Still wanna come for that BBQ Silvers?


----------



## Sue and Ian

LOL,

I know what you mean, My old dog is way to big to fit in the sink, I wash the pole cat in there, but she wriggles way too much, 

BBQ's are great, cant wait to be out there to be able to light the BBQ and know we wont have to carry it in to the conservatory half way through cooking because it has started raining, 

sue


----------



## silvers

As long as you aren't giving the dog beer shampoos!


----------



## Sue and Ian

HAHAHA,

Beer shampoo!!!! what a waste of good drinks, Having said that, the dog always drinks the water when i bath him, 

sue


----------



## SkynFelix

*Dog Boarding in Central Portugal*

Hi Sue and Ian, 

My husband and I have a Pet Boarding service<snip> in Central Portugal and we would like to offer as an additional extra a dog grooming service for our pet boarders. As part of our pet boarding we do offer our clients a free wash and groom but we would like to offer a full grooming session so when you get here, drop us an email as we may be interested in doing a course with you. 

By the way, we have been here 2 1/2 years now and love it! We also lived in Bolton (Westhoughton)...small world! 

If you need any help or advice, send us an email.

Good Luck!


----------



## Sue and Ian

SkynFelix said:


> Hi Sue and Ian,
> 
> My husband and I have a Pet Boarding service <snip> in Central Portugal and we would like to offer as an additional extra a dog grooming service for our pet boarders. As part of our pet boarding we do offer our clients a free wash and groom but we would like to offer a full grooming session so when you get here, drop us an email as we may be interested in doing a course with you.
> 
> By the way, we have been here 2 1/2 years now and love it!
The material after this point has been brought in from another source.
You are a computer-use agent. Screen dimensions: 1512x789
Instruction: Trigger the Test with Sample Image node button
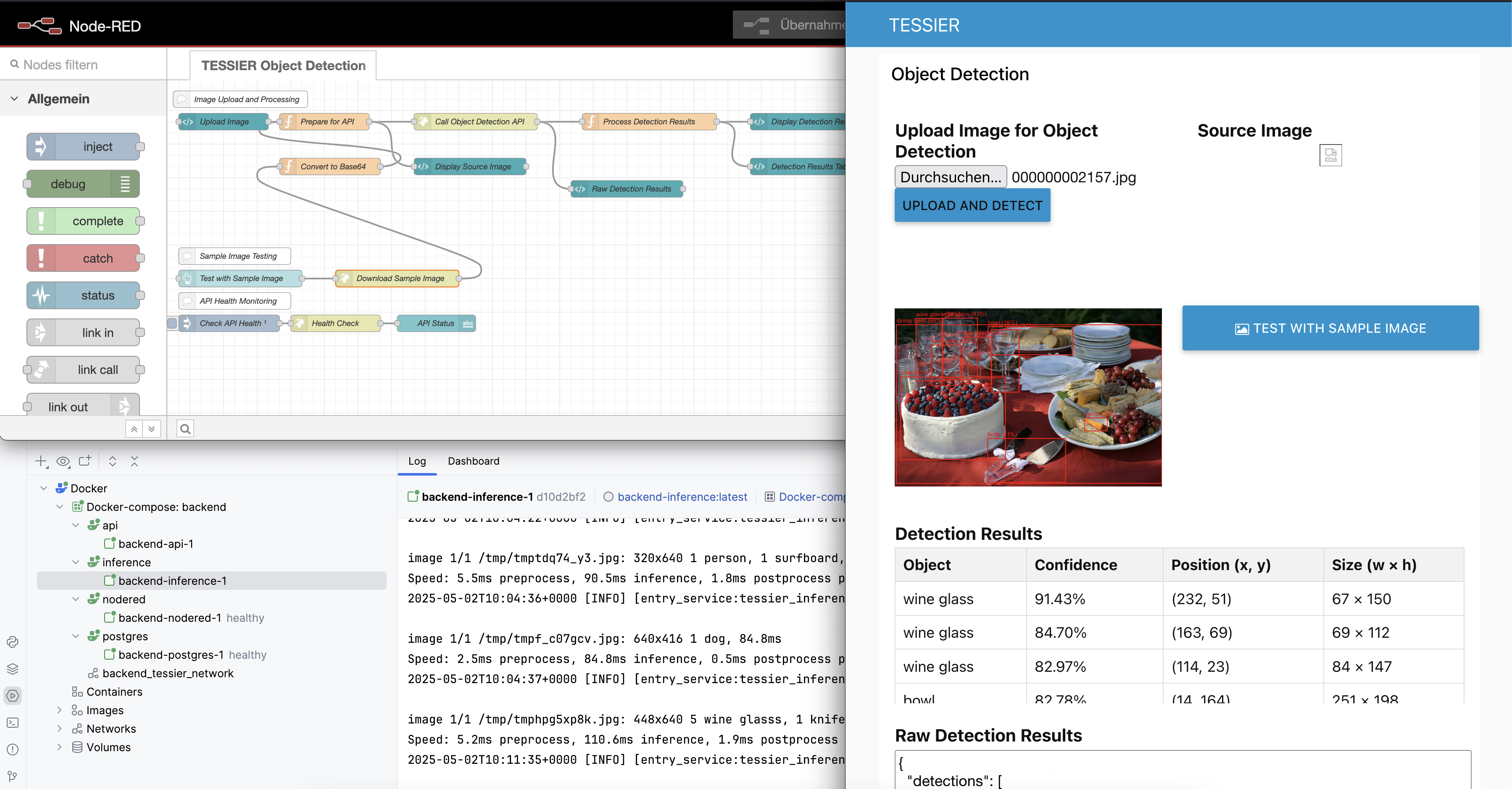(x=179, y=279)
We also lived in Bolton (Westhoughton)...small world!
> 
> If you need any help or advice, send us an email.
> 
> Good Luck!


Hi

Wow it is a small world, My parents live in Westhoughton, Ian's dad is in Alvor, Algarve, that is why we want to start off in that area, I think i may indeed go ahead with the idea of running grooming courses, As I think it may well go down well with the credit crunch hitting everyone, I dont mind if you want to e-mail us direct, our e-mail is [email protected] 
We were looking around the Beja area at first, but with ian's dad's bad health we want to be close at hand, but I will deffinatly be interested in teaching grooming, I will have to work things out, but it wont cost a fortune, 

Speak soon

Sue and Ian


----------



## SkynFelix

Sue and Ian said:


> Hi
> 
> Wow it is a small world, My parents live in Westhoughton, Ian's dad is in Alvor, Algarve, that is why we want to start off in that area, I think i may indeed go ahead with the idea of running grooming courses, As I think it may well go down well with the credit crunch hitting everyone, I dont mind if you want to e-mail us direct, our e-mail is
> We were looking around the Beja area at first, but with ian's dad's bad health we want to be close at hand, but I will deffinatly be interested in teaching grooming, I will have to work things out, but it wont cost a fortune,
> 
> Speak soon
> 
> Sue and Ian


Hi Sue and Ian, we lived in the Alentejo area (Beja region) for over 12 months prior to moving here to Central Portugal but we decided it wasn't for us as it is very arid, dry and dusty and it is extremely flat and it takes forever to get to any shops etc and we regularly had to go into the Algarve for any shopping (1 hour journey!) such as electrical stuff, food etc as the villages are only tiny and are shut from Saturday lunchtime and you are quite a distance from anywhere really so if you need any advice, let us know. We absolutely love it here in CP, there are hills, mountains, fantastic river beaches, really gorgeous beaches, lakes, everything is so green etc and much prettier than the Alentejo and a big bonus, the houses are a lot cheaper especially in the country. We lived in a tiny little house in the Alentejo which had no garden and needed a new roof desperately and was right on the road and the lady wanted 60,000 euros for it (she said prices are higher as the Alentejo abuts the Algarve!!) and here for not much more than that price we have a fantastic stone farmhouse in the country with nearly an acre of land with distant sea views in a fantastic countryside hamlet very peaceful and quiet but only 10 minutes to a biggish town with all amenities and facilities etc such as a great English speaking Doctor which you are very unlikely to get in the Alentejo (we know that from experience)! 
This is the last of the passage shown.